PLP celebrations after victtory in the 2025 General Election (Photograph by Akil Simmons)

The dust has settled on the 2025 General Election, and the time and distance since election day affords a good opportunity to reflect on the result and what it means. Going into the election, I thought we might well look back on the vote as a tipping point in our political history. At least that it had the potential to be a tipping point for two principal reasons: first there was the sheer number of candidates, 109 in total, unprecedented; and, second, the number of young new candidates who were prepared to stand, outside of and away from the two main parties, and what they were offering voters by way of a choice.

Notwithstanding the result, it may still turn out to have been a tipping point for politics in Bermuda. This much is clear as slightly more people voted for all those candidates in opposition — One Bermuda Alliance, Free Democratic Movement, Emperial Group and independent — than for the ruling Progressive Labour Party.

Excluding the OBA, the latter three groups captured no seats but did attract 3,346 votes out of a total 24,779 votes cast, not an insignificant number when you consider that the OBA won 11 seats with just three times the number of votes — 9,133. Meanwhile, the PLP won re-election with 25 seats based on a total 12,300 votes, just under 50 per cent of those who voted.

The proportionality of seats to votes cast leads to an understandable reaction. There is something wrong with “the system” when the overall distribution of seats does not match the votes cast. But that is one of the known drawbacks to the “first past the post” electoral system. Governments are formed based on seats and not necessarily on votes cast. There obviously needs to be a change to our electoral laws — and Constitution Order — if we want to move to proportional representation and a more representative legislature.

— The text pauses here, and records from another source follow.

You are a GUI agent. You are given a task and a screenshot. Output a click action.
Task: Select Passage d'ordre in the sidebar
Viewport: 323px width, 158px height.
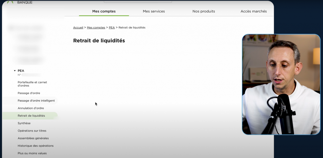click(x=29, y=93)
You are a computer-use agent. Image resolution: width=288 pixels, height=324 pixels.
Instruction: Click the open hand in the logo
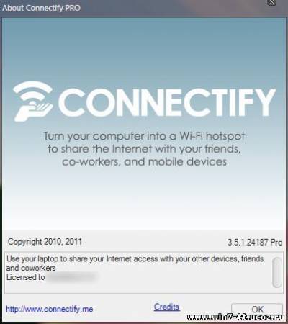34,112
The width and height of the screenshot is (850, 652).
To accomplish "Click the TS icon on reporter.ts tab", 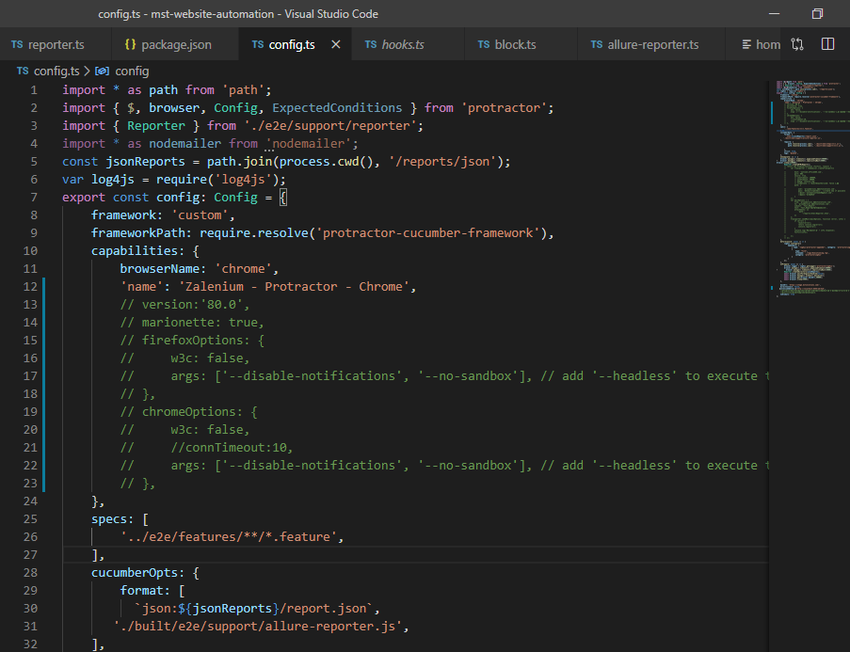I will pos(16,42).
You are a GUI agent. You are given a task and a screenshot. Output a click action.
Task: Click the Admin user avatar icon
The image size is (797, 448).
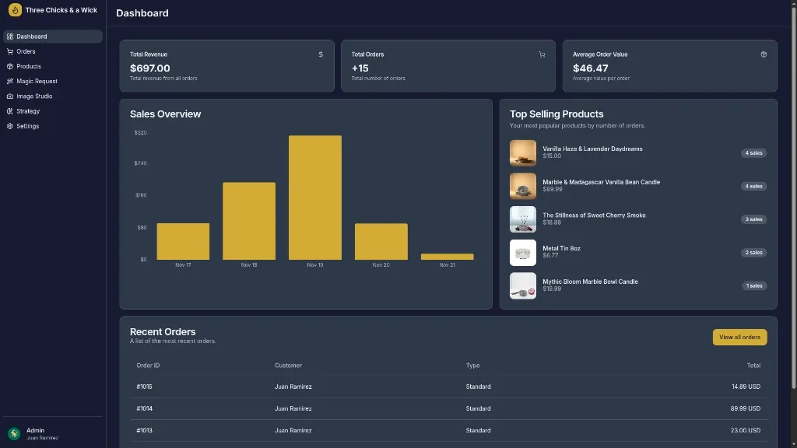point(14,433)
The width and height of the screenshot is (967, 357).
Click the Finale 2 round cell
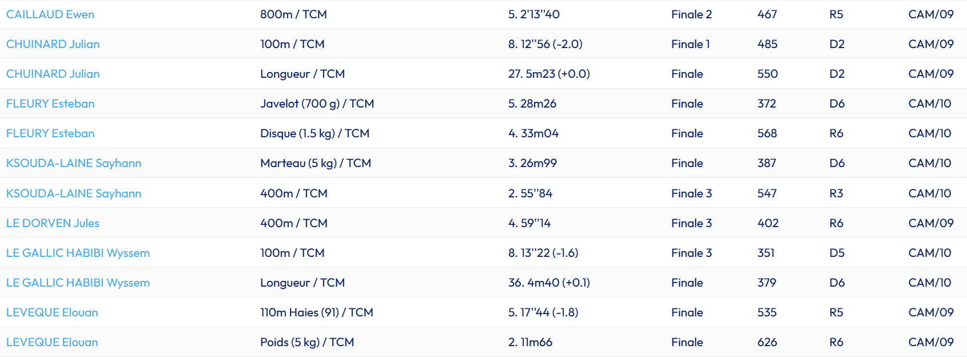691,14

But to date there appears to have been very little public clamour or pressure to move in that direction. At least nothing widespread. Yet.

The last time proportional representation was raised, it simply failed to get off the ground. The United Bermuda Party government advanced proportional representation by the single transferable vote at the 1979 constitutional conference held here in Bermuda at Warwick Camp. It was vigorously opposed by the opposition PLP and went nowhere. It secured no legs in the wider community. It was regarded as too complicated and Dame Lois Browne-Evans, who led the charge for the PLP, made the point that Bermuda had not that long ago won universal suffrage and the next step in the march to democracy had to be single-seat constituencies of equal size, not proportional representation.

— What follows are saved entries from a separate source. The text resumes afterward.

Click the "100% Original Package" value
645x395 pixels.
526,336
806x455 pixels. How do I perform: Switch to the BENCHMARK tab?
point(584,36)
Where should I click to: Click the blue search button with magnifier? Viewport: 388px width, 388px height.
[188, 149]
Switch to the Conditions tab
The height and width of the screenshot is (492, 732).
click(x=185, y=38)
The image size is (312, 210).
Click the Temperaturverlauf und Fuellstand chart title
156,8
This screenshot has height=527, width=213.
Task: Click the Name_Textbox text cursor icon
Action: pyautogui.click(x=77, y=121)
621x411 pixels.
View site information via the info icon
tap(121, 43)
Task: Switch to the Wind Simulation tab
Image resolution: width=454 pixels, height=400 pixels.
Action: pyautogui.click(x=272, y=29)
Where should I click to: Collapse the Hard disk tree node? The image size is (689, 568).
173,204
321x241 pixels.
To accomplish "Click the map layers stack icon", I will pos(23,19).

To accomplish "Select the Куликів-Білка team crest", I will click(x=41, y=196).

But that was almost 50 years ago. Bermuda boasts new generations of voters, which brings me back to the potential of the 2025 election to become a tipping point in local politics.

What got me thinking along those lines was New York Times bestseller Revenge of the Tipping Point by Malcolm Gladwell. The book featured analyses of a number of social epidemics, out of which he came up with a rough formula that lighted on tipping points that brought about change. He postulated that there comes a point when something that seemed immoveable, and may have been that way for generations, is transformed into something else; in some cases overnight, once that tipping point has been reached. First, “overnight”, my word, is admittedly an exaggeration — a figure of speech, if you will.

When sufficient people decide that enough is enough, and that change is warranted, change will occur. And not before. Here’s the interesting point: Mr Gladwell asserts that his studies show that tipping points do not require a consensus for change. He reckons that 25 per cent of any group is the threshold for bringing about change.

His book does not delve into politics, sadly, but the tipping-point principle may well apply. Political parties qualify as membership groups and it may be that the 2025 election will prompt the requisite number of members to press for change, not just in substance but in the way in which they organise, operate and outreach whether as government or opposition.

The book also makes another important point. Invariably, there are overstories to be addressed and overcome before tipping points are reached.

This was the third successive win for the PLP, notwithstanding the usual swing of the political pendulum away from governments in times of economic challenge, and here think cost-of-living issues, grocery bills, electricity bills, rents, mortgages and health costs — felt keenly by many in Bermuda today. But, and arguably, the relevant overarching overstory here in Bermuda is that the PLP has since inception in 1963 been the party that has steadfastly fought for economic, social and political justice — goals that have resonated down through generations of voters, and for Black Bermudians in particular, the majority of voters.

For me, that is the overstory that has to be recognised and taken into account if the 2025 election is to prove as a tipping point in Bermuda politics.

Much will therefore turn on how the two elected parties perceive and react to the messages of the election. Neither the overall votes each party won nor the overall turnout proved a ringing endorsement for either.

Voters now get to watch wait and see what, if anything, changes.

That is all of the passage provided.